If you know me even just a little, you know that I love data. Especially in the field of arts marketing because we tend to have our own preconceived notions as arts marketers on what “our people” like, what they want, and how they behave. Good data can either back that up or contradict it and put you on the right path.
This is so true with websites. In my travels, I find that most arts organizations are very concerned with how their website looks which is understandable because we are so visual. However, what if that visually stunning website actually hurts your conversion rate or is hard for people to navigate?
I hope that everyone reading this has Google Analytics installed on their site and that you regularly look at the data. (If you don’t, install it IMMEDIATELY. If you do, go and look at the data right now. RIGHT NOW. If you aren’t sure how to read the data, Google has lots of free resources to help you.)

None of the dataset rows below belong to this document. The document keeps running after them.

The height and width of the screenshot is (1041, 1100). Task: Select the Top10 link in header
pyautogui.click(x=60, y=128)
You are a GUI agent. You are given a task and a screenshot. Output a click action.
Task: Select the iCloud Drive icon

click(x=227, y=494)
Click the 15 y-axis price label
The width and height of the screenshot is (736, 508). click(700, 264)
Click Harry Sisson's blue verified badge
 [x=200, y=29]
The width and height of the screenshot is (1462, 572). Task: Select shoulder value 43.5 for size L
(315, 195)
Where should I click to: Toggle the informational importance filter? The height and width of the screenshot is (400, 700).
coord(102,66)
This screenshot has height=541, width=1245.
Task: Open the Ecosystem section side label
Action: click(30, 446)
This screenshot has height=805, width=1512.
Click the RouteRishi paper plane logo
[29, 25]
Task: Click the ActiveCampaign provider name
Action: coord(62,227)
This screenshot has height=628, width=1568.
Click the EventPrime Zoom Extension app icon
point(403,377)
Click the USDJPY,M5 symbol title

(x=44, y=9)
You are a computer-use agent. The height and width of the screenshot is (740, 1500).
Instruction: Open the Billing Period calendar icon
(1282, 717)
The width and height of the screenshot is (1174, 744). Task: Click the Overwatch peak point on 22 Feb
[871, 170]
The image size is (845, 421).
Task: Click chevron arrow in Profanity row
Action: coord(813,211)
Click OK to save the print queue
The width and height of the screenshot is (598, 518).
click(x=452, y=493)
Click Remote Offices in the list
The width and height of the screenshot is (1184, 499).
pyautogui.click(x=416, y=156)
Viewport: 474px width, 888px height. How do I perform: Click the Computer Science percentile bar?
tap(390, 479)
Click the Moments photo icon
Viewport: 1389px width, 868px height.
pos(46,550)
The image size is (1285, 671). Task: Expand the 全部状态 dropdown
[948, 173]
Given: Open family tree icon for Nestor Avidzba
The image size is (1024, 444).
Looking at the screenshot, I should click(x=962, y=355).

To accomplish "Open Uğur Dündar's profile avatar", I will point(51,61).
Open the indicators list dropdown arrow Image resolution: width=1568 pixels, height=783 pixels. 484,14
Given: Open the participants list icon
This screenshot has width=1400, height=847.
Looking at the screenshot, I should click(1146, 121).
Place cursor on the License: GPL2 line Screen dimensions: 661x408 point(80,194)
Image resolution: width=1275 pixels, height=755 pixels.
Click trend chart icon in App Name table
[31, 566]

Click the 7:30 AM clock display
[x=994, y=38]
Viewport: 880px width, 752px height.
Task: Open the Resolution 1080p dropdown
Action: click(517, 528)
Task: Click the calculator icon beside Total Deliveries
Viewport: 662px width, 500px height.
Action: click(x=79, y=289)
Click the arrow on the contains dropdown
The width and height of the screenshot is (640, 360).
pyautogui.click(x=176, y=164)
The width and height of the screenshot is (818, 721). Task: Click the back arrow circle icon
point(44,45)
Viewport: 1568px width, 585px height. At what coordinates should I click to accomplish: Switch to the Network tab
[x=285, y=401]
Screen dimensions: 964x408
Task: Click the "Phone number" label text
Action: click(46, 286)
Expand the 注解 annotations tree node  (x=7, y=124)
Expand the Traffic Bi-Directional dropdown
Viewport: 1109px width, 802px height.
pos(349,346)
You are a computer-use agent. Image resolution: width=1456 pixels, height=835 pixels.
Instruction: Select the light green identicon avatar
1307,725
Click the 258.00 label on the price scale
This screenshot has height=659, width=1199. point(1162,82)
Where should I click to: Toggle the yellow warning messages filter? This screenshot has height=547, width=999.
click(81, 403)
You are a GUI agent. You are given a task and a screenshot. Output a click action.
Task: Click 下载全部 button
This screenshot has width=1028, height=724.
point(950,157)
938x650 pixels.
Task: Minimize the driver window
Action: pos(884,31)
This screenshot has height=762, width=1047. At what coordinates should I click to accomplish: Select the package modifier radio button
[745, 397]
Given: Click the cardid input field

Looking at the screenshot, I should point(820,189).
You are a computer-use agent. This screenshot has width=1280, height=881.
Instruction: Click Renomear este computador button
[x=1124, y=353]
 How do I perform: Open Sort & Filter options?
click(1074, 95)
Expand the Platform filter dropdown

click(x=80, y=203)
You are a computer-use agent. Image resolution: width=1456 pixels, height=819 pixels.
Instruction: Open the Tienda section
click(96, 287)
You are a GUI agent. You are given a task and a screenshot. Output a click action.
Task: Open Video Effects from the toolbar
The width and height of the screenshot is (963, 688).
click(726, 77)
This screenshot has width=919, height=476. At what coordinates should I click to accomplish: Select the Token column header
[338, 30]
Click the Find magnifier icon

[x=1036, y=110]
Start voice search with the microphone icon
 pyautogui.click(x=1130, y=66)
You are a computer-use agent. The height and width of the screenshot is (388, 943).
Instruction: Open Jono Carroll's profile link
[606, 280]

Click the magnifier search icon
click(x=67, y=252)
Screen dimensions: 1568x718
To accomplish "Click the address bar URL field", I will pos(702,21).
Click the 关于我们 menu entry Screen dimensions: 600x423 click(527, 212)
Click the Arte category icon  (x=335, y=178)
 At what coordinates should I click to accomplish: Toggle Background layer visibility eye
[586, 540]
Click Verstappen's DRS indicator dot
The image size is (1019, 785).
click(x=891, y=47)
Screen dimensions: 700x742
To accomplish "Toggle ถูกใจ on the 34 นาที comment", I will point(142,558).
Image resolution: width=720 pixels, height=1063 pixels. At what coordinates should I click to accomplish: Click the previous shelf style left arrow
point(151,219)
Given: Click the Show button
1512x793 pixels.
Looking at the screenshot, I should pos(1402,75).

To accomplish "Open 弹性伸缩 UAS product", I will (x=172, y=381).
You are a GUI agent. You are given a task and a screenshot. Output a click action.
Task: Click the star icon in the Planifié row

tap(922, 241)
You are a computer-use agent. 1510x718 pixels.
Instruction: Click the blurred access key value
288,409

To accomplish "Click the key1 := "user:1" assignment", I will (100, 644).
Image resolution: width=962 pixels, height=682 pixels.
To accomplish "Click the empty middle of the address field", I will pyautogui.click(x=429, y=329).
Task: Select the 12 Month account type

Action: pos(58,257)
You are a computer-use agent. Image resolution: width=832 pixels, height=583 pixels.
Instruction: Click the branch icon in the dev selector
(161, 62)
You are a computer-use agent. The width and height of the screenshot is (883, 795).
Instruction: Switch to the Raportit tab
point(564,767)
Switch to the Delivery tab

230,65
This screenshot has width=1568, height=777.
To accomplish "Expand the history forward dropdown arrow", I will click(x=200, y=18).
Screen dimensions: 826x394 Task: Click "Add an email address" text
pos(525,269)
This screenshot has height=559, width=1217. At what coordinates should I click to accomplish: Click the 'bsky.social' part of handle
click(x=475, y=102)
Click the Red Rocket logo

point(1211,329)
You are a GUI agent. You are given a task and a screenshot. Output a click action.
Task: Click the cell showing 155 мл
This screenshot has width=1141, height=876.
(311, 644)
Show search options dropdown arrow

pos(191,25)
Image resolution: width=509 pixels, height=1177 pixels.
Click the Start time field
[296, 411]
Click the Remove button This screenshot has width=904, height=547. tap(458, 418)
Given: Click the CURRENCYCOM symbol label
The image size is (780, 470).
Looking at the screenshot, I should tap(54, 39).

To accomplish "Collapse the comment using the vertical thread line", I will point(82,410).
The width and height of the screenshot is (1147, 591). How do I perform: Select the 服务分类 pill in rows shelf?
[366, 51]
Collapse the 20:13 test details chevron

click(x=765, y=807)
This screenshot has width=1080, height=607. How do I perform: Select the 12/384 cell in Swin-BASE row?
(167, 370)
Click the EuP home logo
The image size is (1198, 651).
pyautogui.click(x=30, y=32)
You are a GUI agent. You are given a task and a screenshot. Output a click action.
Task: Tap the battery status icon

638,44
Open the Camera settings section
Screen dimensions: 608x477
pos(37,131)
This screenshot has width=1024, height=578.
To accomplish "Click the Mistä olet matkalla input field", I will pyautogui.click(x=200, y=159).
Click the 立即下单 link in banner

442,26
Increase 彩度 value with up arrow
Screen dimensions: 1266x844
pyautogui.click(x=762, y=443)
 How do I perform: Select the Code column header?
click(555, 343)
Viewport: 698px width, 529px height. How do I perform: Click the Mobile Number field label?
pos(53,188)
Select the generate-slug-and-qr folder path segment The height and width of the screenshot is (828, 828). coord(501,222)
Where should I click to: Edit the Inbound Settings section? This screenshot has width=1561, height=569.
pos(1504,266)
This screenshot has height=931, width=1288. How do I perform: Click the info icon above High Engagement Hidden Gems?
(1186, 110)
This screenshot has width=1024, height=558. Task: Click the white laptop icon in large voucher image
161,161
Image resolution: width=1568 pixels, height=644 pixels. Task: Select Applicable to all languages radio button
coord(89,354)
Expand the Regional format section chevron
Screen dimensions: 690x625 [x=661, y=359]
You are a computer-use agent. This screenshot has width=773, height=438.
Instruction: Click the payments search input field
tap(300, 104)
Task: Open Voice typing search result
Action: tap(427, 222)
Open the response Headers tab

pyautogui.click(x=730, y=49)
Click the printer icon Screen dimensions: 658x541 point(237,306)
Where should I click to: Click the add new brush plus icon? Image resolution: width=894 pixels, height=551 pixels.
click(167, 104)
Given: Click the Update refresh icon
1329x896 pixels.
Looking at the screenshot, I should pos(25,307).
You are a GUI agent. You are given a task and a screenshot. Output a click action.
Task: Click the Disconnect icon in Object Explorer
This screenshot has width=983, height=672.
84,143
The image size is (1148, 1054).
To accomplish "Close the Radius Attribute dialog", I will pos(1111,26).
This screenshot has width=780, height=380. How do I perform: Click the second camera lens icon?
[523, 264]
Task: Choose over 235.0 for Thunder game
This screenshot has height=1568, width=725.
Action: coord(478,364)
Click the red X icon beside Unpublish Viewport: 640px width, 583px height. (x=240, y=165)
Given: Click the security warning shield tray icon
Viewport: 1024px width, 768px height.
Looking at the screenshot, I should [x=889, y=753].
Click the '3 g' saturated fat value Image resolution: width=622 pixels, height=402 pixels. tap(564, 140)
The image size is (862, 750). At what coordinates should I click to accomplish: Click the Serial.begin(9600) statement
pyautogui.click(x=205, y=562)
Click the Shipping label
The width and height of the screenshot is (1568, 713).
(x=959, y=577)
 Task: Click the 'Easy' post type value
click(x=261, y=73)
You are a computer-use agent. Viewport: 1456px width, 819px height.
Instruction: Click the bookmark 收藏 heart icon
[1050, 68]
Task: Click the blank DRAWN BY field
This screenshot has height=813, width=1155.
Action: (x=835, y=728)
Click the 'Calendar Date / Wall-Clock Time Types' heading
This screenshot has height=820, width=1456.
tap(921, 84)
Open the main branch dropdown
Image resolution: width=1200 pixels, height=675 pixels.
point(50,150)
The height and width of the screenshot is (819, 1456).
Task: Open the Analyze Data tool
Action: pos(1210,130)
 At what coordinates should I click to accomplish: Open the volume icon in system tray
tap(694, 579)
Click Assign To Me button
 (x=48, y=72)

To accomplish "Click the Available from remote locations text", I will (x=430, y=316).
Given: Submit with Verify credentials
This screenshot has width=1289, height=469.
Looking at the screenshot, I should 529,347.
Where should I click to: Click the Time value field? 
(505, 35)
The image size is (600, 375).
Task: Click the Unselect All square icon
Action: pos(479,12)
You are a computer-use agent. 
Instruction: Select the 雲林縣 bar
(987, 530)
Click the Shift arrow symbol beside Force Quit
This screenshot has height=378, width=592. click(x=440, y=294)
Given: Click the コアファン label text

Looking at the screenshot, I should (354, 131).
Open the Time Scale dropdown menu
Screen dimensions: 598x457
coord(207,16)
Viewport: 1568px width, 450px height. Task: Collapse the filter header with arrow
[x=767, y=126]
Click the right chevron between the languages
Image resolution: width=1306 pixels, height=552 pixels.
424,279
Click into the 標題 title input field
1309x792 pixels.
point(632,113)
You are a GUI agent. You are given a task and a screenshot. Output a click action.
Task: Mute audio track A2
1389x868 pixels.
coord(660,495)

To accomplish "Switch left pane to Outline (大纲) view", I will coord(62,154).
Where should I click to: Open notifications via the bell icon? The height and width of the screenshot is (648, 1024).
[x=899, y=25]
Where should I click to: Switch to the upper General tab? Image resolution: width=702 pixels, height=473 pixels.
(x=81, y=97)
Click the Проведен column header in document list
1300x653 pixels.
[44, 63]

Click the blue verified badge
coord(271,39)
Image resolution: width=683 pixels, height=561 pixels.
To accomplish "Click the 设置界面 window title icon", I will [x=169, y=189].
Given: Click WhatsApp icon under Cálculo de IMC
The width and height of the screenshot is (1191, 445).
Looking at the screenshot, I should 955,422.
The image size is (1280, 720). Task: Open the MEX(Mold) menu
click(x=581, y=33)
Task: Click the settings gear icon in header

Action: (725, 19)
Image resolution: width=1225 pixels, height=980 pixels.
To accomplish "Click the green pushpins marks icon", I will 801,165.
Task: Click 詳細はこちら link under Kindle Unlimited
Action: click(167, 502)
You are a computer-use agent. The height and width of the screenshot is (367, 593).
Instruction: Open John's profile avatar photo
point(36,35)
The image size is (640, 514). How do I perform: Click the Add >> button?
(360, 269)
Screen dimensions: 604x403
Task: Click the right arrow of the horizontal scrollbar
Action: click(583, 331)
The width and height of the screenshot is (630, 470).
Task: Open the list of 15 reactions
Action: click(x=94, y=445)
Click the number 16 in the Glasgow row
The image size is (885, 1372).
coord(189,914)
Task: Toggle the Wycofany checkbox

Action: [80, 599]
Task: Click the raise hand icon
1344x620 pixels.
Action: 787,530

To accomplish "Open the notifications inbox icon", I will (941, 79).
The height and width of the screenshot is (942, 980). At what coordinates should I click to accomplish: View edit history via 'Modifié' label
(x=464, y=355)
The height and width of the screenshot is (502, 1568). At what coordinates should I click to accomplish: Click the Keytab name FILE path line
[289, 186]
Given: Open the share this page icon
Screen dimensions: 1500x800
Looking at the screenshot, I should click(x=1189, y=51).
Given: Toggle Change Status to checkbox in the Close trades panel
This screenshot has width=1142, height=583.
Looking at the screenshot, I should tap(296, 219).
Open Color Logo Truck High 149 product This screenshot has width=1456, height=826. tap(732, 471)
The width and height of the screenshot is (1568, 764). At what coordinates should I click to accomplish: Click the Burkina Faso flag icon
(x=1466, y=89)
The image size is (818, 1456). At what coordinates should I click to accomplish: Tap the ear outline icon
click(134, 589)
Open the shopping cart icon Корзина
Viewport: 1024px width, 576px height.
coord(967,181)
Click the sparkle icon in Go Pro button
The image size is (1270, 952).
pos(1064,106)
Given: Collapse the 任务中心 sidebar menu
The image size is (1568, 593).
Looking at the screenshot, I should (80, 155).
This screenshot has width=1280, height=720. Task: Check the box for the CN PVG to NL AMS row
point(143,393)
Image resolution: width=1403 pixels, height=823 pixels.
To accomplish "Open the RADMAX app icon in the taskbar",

Another way to see how people are interacting with your site is through heatmapping. I’ve had heatmapping installed on the Palm Beach Opera website for the past few years and, I’ve got to say, that I love it. It gives you a different take on the data because you can see not just what content people are viewing, but where they are looking on each page of your site.
Here’s a sample heatmap:
You don’t have to be some sort of tech genius to see that the Buy Tickets button is performing pretty well here.
My favorite heatmapping software is CrazyEgg.com. You can set up any number of what they call “snapshots” which are really just pages for them to track. Let them fun for a few weeks to see what people are looking at most, or what might be more useful, what people aren’t looking at.
They offer a nonprofit rate and I end up paying about $100 for the entire year which is affordable for even a small nonprofit.
Installation is also quite easy. If you have a website that is built using WordPress, all you have to do is install their plugin and copy and paste the little bit of code that they give you when you create your account. If you don’t use WordPress, they’ll give you some code that you can copy and paste (or have your website person copy and paste) into your site’s HTML.